Fachlich fundierte und sachlich neutrale Information über die Droge Crystal, deren Wirkungen, Folgen und Beratungs- und Behandlungsmöglichkeiten
Dialogische und konsequent zielgruppenorientierte Präventionsangebote für Schüler_innen, Lehrer_innen und Eltern konzipieren und umsetzen, mit dem Fokus offene Gesprächsräume für die beteiligten Zielgruppen zu schaffen.
Kompetenzen und Selbstwirksamkeitserfahrungen der beteiligten Jugendlichen bewusstmachen und stärken, indem neben Gesprächsformaten auch medien- und erlebnispädagogische Ansätze genutzt werden.
Lehrerinnen und Lehrer sowie Eltern für Fragen von Drogenkonsum sensibilisieren, sachlich aufklären und zum Umgang mit Drogenkonsum von Jugendlichen ins Gespräch kommen.

[Das Konzept]

Die aktuelle Situation wird analysiert und die spezifischen Ziele für die jeweilige Schule, bzw. Jahrgangsstufe werden erarbeitet. Die detaillierte Umsetzung hinsichtlich Schwerpunktsetzungen etc. ergibt sich aus der konkreten Situation und dem Projektverlauf in der einzelnen Schule. Die Schwerpunkte strukturieren sich nach den Zielgruppen.

Dialogische Formate mit Schülerinnen und Schülern…
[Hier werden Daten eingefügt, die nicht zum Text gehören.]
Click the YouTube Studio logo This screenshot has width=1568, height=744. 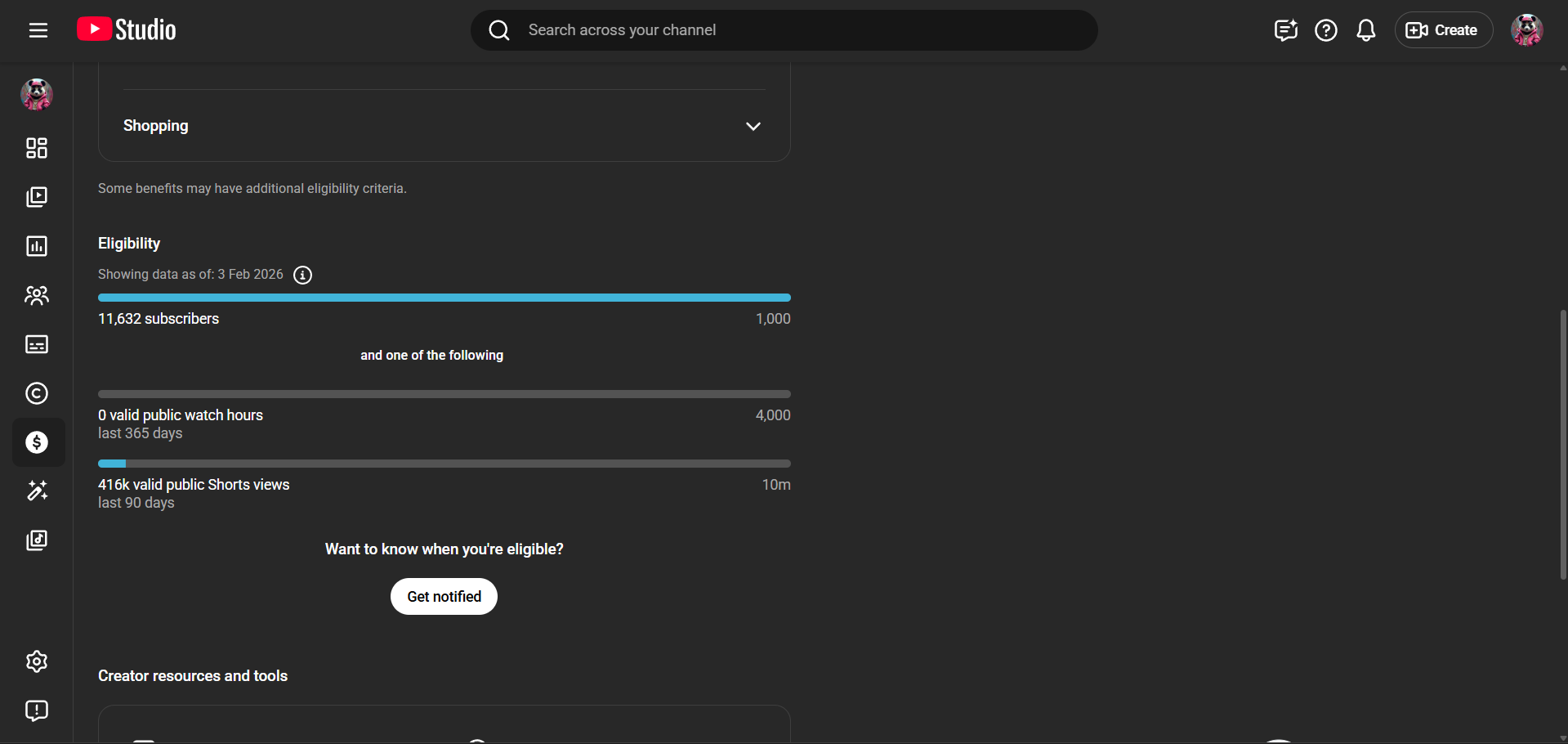click(127, 30)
…zu Fragen von Drogen und Drogenkonsum, um somit eine offene und kritische Reflexion des eigenen Verhaltens bei den Jugendlichen zu befördern und einen bewussten, verantwortungsbewussten Umgang mit dem Bedürfnis nach Rauscherleben zu entwickeln. [3-4 Veranstaltungen übers Schuljahr verteilt]

1 | dialogorientierter Workshop, in dem Gesprächsanlässe geboten werden, um verschiedene Erfahrungen und Wahrnehmungen der Schüler_innen verhandeln zu können.

2 | Workshop, der medienpädagogisch konzipiert ist. Es geht vor allem um die Generierung einer Selbstwirksamkeitserfahrung der teilnehmenden Schülern_innen, indem sie sich in Kleingruppen in die Erarbeitung und Umsetzung eines medialen Produkts (Film- oder Fotostory) einbringen, das Fragen nach Drogenangebot, Drogenhilfesystem und der Entscheidung über den eigenen Konsum thematisiert.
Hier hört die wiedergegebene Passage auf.